By Jason Norris, CFA
While retail investors continue to be focused on negative media headlines, stocks continue to climb the “wall of worry.” Since March 31, the S&P 500 has rallied over 33 percent while investors sold domestic equity Exchange Traded Funds and Mutual Funds to the tune of $189 billion as seen in the chart below. This includes $40 billion that investors pulled out of equities in the first two weeks of October.
Sources: ICI, FactSet
Over the last several months, we have highlighted that stocks can perform well in the face of bad economic data; however, they can exhibit short-term volatility as the economy strives to gain its footing. Focusing on the long-term growth prospects is key. As Warren Buffet once quoted his mentor, Benjamin Graham, as saying, “In the short-run, the market is a voting machine . . . but in the long-run, the market is a weighing machine.” While it is easy to get caught up in the short-term noise, focusing to long-term economic fundamentals is key when investing in equities.
House of Pain
While investors in large cap stocks, specifically growth stocks, are now earning a positive return for 2020, those focused on the small cap (small cap stocks are commonly defined as companies with a market value less than $2.0 billion) space have had no such luck. When looking at long-term performance, small cap stocks historically exhibit higher returns than their large cap peers. However, this is usually accompanied with higher volatility. This is why most diversified portfolios will have an allocation to small stocks.
Looking at the chart below, it has been a tough couple years for the small cap space with the S&P 500 meaningfully outperforming the Russell 2000.
Source: FactSet
For the last several years, we have been underweight small cap stocks due to where we were in the economic cycle — historically, small cap stocks do better in the early stages of an economic recovery.
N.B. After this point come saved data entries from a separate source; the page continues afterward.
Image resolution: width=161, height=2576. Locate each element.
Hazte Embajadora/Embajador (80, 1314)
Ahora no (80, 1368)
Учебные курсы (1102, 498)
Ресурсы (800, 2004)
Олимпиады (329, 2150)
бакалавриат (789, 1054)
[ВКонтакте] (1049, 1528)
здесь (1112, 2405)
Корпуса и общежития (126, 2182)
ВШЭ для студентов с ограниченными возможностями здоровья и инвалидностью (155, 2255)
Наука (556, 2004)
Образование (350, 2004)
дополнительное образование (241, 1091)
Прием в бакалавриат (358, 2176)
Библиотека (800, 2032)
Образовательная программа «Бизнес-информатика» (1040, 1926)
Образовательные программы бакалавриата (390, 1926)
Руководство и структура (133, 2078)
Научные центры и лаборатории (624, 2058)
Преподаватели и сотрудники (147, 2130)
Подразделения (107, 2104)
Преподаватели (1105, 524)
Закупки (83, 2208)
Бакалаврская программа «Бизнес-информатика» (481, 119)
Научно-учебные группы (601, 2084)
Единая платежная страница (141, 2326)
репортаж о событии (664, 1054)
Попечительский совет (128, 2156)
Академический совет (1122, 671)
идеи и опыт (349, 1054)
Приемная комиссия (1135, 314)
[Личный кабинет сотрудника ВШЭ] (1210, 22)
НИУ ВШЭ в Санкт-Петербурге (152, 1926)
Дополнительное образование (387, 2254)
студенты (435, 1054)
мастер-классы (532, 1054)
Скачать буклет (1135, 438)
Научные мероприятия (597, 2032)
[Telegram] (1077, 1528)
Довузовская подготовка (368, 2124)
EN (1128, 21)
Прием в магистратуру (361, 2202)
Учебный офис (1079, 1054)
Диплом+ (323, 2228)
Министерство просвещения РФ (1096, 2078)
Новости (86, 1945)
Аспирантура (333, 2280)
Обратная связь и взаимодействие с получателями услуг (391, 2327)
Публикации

However, since we believed the recession would be short-lived, we began adding to small caps in April of this year. We have seen some pickup in relative performance, specifically recently. We believe it’s too early to move to an overweight, but as economic growth continues to improve, small cap stocks should continue to perform well.
Good Enough
Earnings kicked off this week and results have exceeded expectations. 27 percent of the S&P 500 have reported and over 80 percent of those companies beat estimates. Also, the results are 18 percent higher than expectations. Profit growth for the third quarter is expected to remain negative, down 17 percent. However, it is an improvement on the 31 percent decline we saw last quarter.
Week in Review and Takeaways
Concerns surrounding COVID-19 have risen as cases have increased. But, we believe that global economies will not shut down like they did earlier this year as treatments and recoveries have improved meaningfully
Stocks delivered mixed returns this week with the S&P 500 falling roughly 1 percent, while the Russell 2000 eked out a small gain
Disclosure
The views expressed represent the opinion of Ferguson Wellman. The views are subject to change and are not intended as a forecast or guarantee of future results. This material is for informational purposes only. It does not constitute investment advice and is not intended as an endorsement of any specific investment. Statements of future expectations, estimates, projections and other forward-looking statements are based on available information and Ferguson Wellman’s views as of the time of these statements. Past performance may not be indicative of future results. Ferguson Wellman, Octavia Group and West Bearing do not provide tax, legal, insurance or medical advice. This material has been prepared for general educational purposes only and not as a substitute for qualified counsel who can determine how this information applies to you. We believe the information provided is from reliable sources but should not be assumed accurate or complete.